Date: Wed, 19 Oct 2016 10:18:43 +0200 (CEST)
From: Richard Biener <rguenther@suse.de>
To: "Luis R. Rodriguez" <mcgrof@kernel.org>
cc: Vegard Nossum <vegard.nossum@oracle.com>,
        Peter Zijlstra <peterz@infradead.org>, Jiri Slaby <jslaby@suse.cz>,
        linux-kernel@vger.kernel.org,
        Greg Kroah-Hartman <gregkh@linuxfoundation.org>,
        Linus Torvalds <torvalds@linux-foundation.org>, stable@vger.kernel.org,
        Ming Lei <ming.lei@canonical.com>,
        Steven Rostedt <srostedt@redhat.com>, "H. Peter Anvin" <hpa@zytor.com>,
        Josh Poimboeuf <jpoimboe@redhat.com>,
        Cesar Eduardo Barros <cesarb@cesarb.eti.br>,
        Michael Matz <matz@suse.de>, David Miller <davem@davemloft.net>,
        Guenter Roeck <linux@roeck-us.net>,
        Fengguang Wu <fengguang.wu@intel.com>, Borislav Petkov <bp@alien8.de>,
        Boris Ostrovsky <boris.ostrovsky@oracle.com>,
        Juergen Gross <jgross@suse.com>, Kees Cook <keescook@chromium.org>,
        Arnaldo Carvalho de Melo <acme@kernel.org>,
        Ingo Molnar <mingo@kernel.org>, Thomas Gleixner <tglx@linutronix.de>
Subject: Re: [PATCH 01/12] extarray: define helpers for arrays defined in
 linker scripts
In-Reply-To: <20161018211803.GV8651@wotan.suse.de>
Message-ID: <alpine.LSU.2.11.1610190949310.2258@t29.fhfr.qr>
References: <20161016151616.31451-1-vegard.nossum@oracle.com> <20161016151616.31451-2-vegard.nossum@oracle.com> <20161017083315.GA29322@worktop.vlan200.pylonone.local> <186f8242-3f8d-31cd-a8e8-9743bbc1c1fd@suse.cz> <20161017090930.GT3142@twins.programming.kicks-ass.net>
 <55e00c01-2da8-8d06-1d05-9ebf775736ec@oracle.com> <20161017114517.GQ3117@twins.programming.kicks-ass.net> <55b3cbe0-f8fc-6505-411d-5f050d3414cc@oracle.com> <20161018211803.GV8651@wotan.suse.de>
User-Agent: Alpine 2.11 (LSU 23 2013-08-11)
MIME-Version: 1.0
Content-Type: TEXT/PLAIN; charset=US-ASCII
Sender: linux-kernel-owner@vger.kernel.org
Content-Length: 15065
Lines: 352

On Tue, 18 Oct 2016, Luis R. Rodriguez wrote:

> On Tue, Oct 18, 2016 at 10:08:44AM +0200, Vegard Nossum wrote:
> >
> 
> Vegard, thanks for bringing this to attention!

→ Supplied data:
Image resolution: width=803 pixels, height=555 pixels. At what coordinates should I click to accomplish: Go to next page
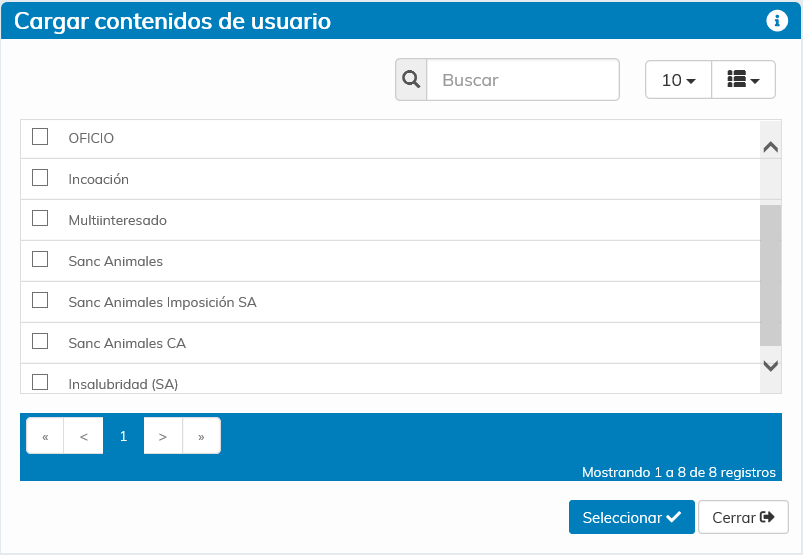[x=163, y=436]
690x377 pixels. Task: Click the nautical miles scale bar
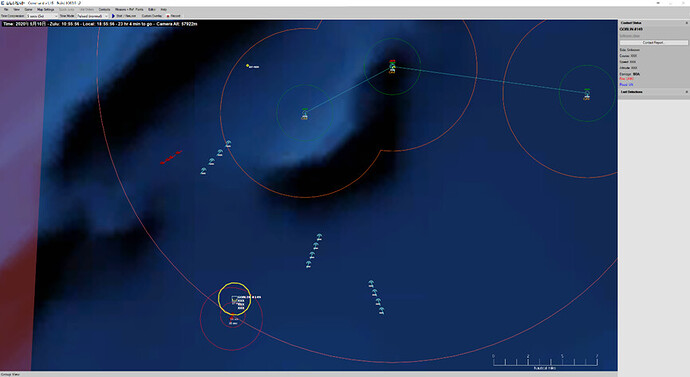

→ What you need to do: Transcribe the part of the mailing-list message starting with "MIME-Version: 1.0" and going on through "this to attention!". The listing comes from a different source than the mailing-list message.

→ Written solution:
MIME-Version: 1.0
Content-Type: TEXT/PLAIN; charset=US-ASCII
Sender: linux-kernel-owner@vger.kernel.org
Content-Length: 15065
Lines: 352

On Tue, 18 Oct 2016, Luis R. Rodriguez wrote:

> On Tue, Oct 18, 2016 at 10:08:44AM +0200, Vegard Nossum wrote:
> >
> 
> Vegard, thanks for bringing this to attention!